Senate negotiators said bipartisan congressional talks on overhauling policing practices have ended without an agreement.
“We need President [Joe] Biden to truly act on this," said Jacari Harris, executive director of the George Floyd Memorial Foundation. "There’s so many victims people we know, people we don’t know, names we’ve said, names we haven’t said that would have been positively impacted if this policing act was in place."
Sen. Cory Booker, D-N.J., has told reporters that bargainers were not making progress on issues like whether to hold individual officers personally liable for abusive behavior.
Booker says there were also unresolved differences over raising professional standards and collecting data on police use-of-force.
"Our efforts on police reform was on providing more resources and then giving concessions on policy positions necessary to do the right thing for the community," Republican Sen. Tim Scott of South Carolina said.

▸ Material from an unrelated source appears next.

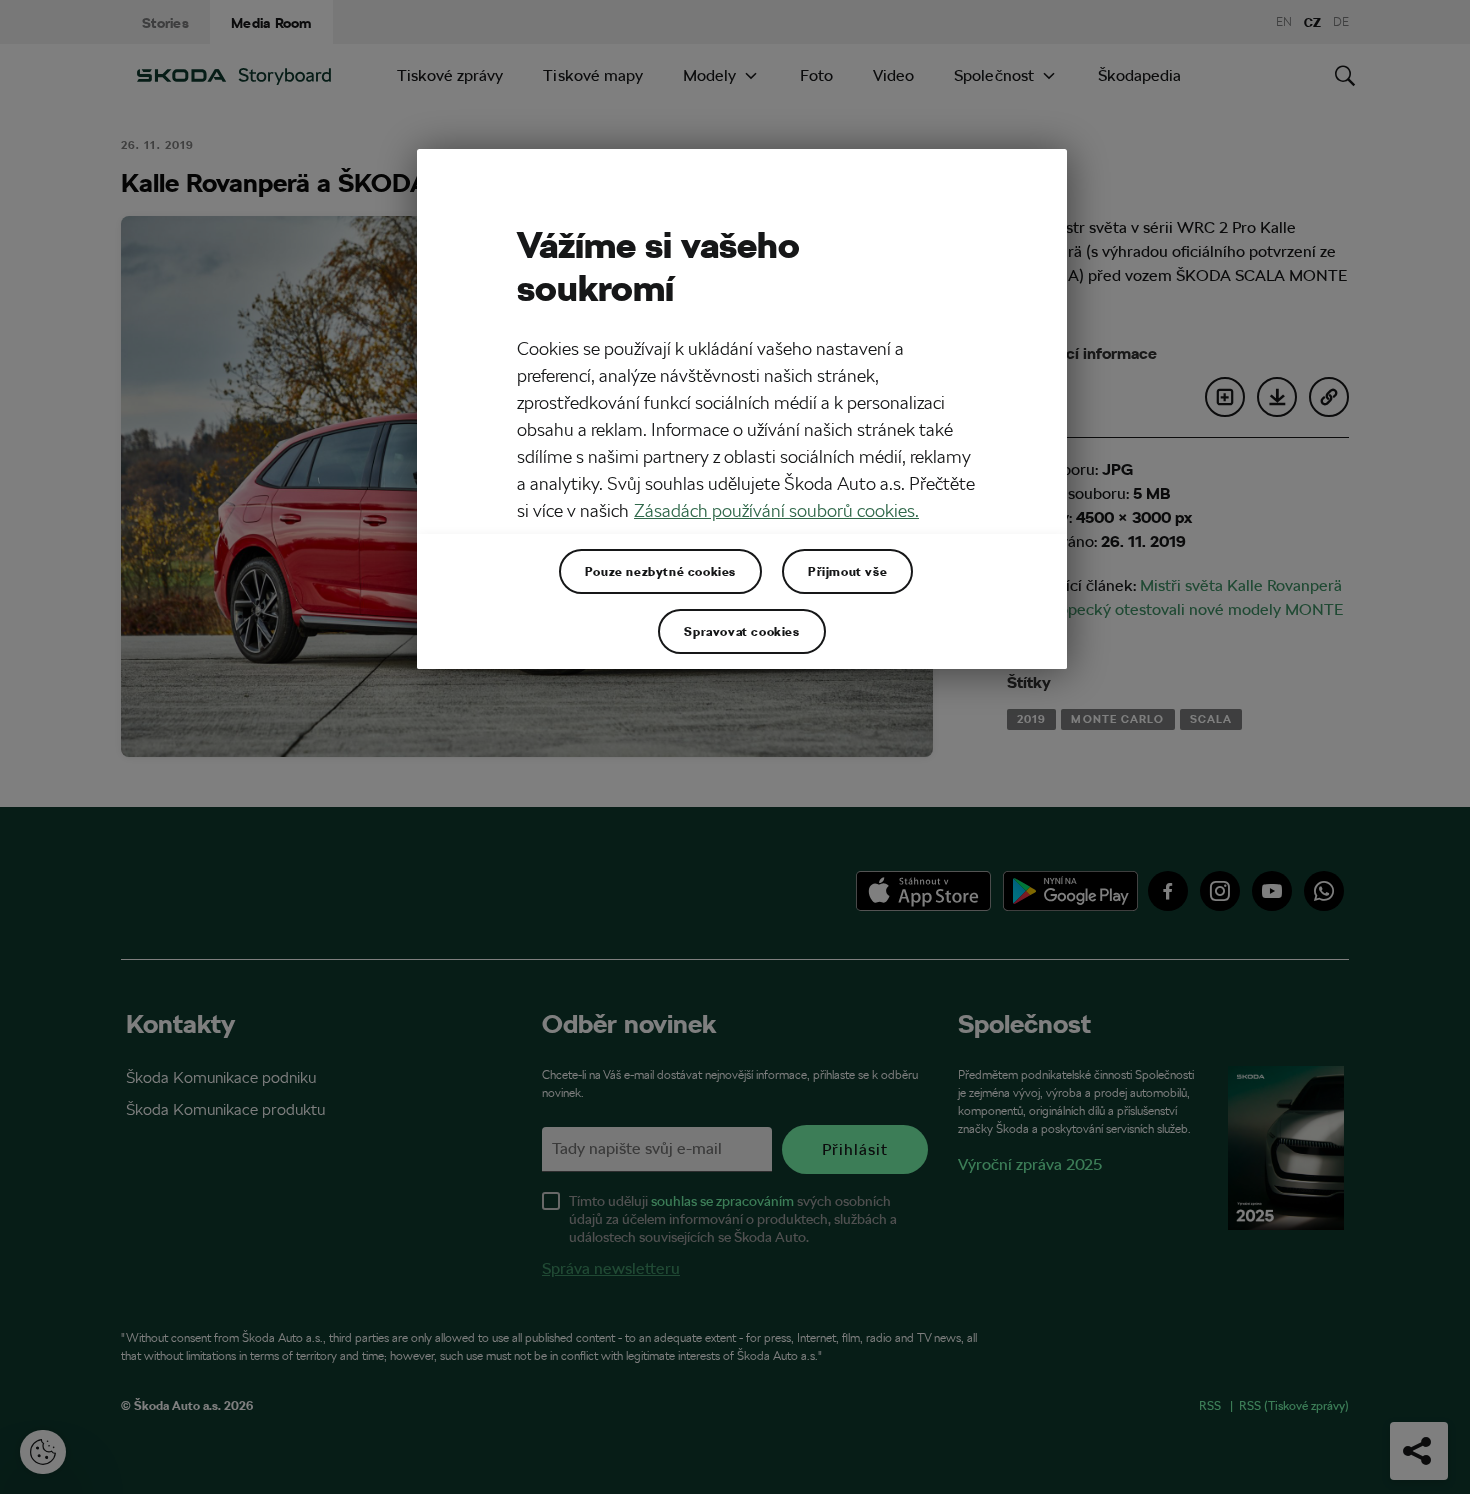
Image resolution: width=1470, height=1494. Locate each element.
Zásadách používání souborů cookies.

Scott said he was "deeply disappointed" that Democrats rejected a deal on some issues.
The intersection of 38th Street and Chicago Avenue in south Minneapolis is where the world learned Floyd’s name in the deadly encounter with Minneapolis Police in May 2020, and visitors continue to come to the intersection.
"The people who come here from all over the world have shown me support and love, it’s become part of my healing process," Angela Harrelson, Floyd’s aunt, said.

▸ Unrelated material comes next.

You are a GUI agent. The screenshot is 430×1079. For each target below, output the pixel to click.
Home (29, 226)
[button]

Harrelson reflected on bipartisan congressional talks on the George Floyd Justice in Policing Act of 2021 after they ended without a compromise in the Senate following approval from the U.S. House.

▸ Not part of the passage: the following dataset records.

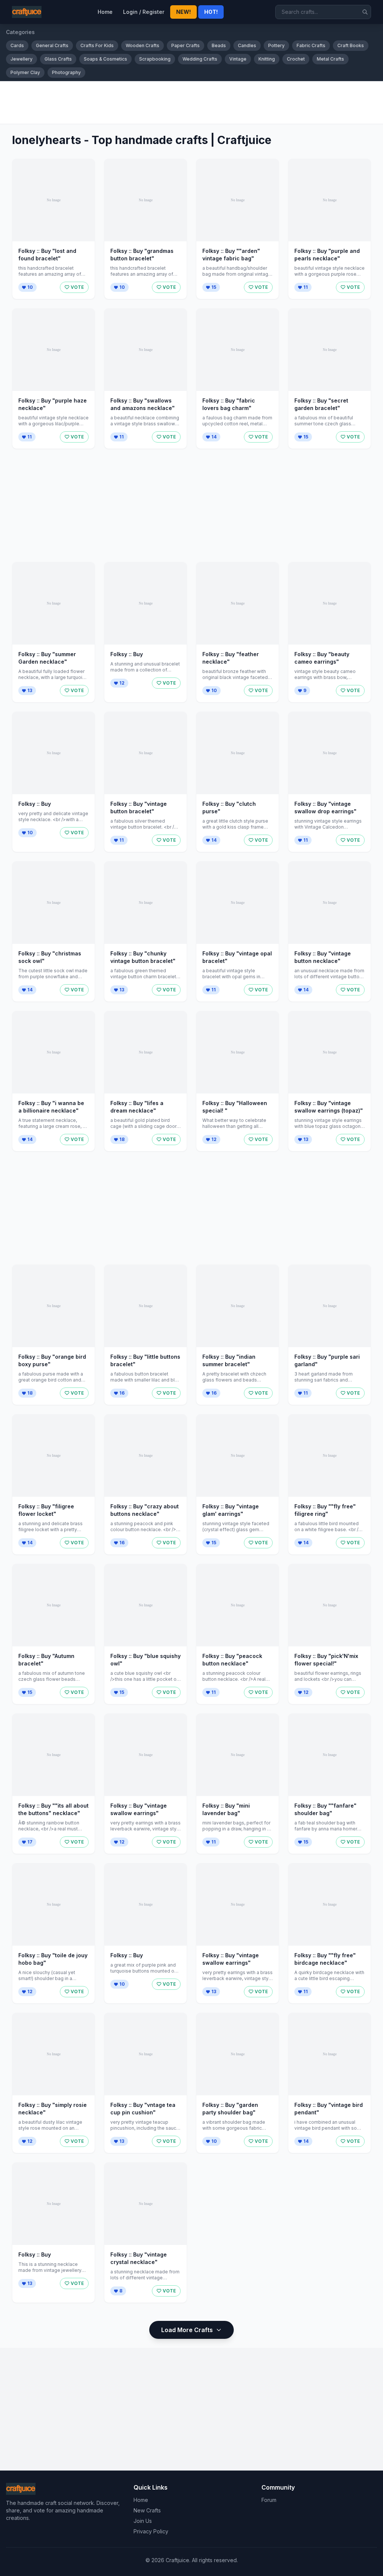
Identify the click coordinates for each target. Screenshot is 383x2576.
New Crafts (147, 2510)
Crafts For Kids (97, 45)
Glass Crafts (58, 59)
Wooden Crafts (142, 45)
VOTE (77, 287)
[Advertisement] (191, 102)
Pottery (276, 45)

"It is a disappointment for not just the family but the Black and brown community," Harrelson said.
Just down the street from 38th and Chicago is the Central Area Neighborhood Development Organization, where Tommy McBrayer works as a community organizer.
"The movement is still going to be the movement because you still have the people," McBrayer said. "Of course we’re disappointed…we’re just trying to add our ‘two cents’ to help things run more smoothly."
McBrayer hopes lawmakers continue conversations over law enforcement reform.
"It doesn’t mean we are giving up,” Harrelson said. “I know deep inside it will happen, it’s all in time, it’s all in God’s time, people know that bill deserves to be in place, it deserves to be there."
The Associated Press contributed to this story.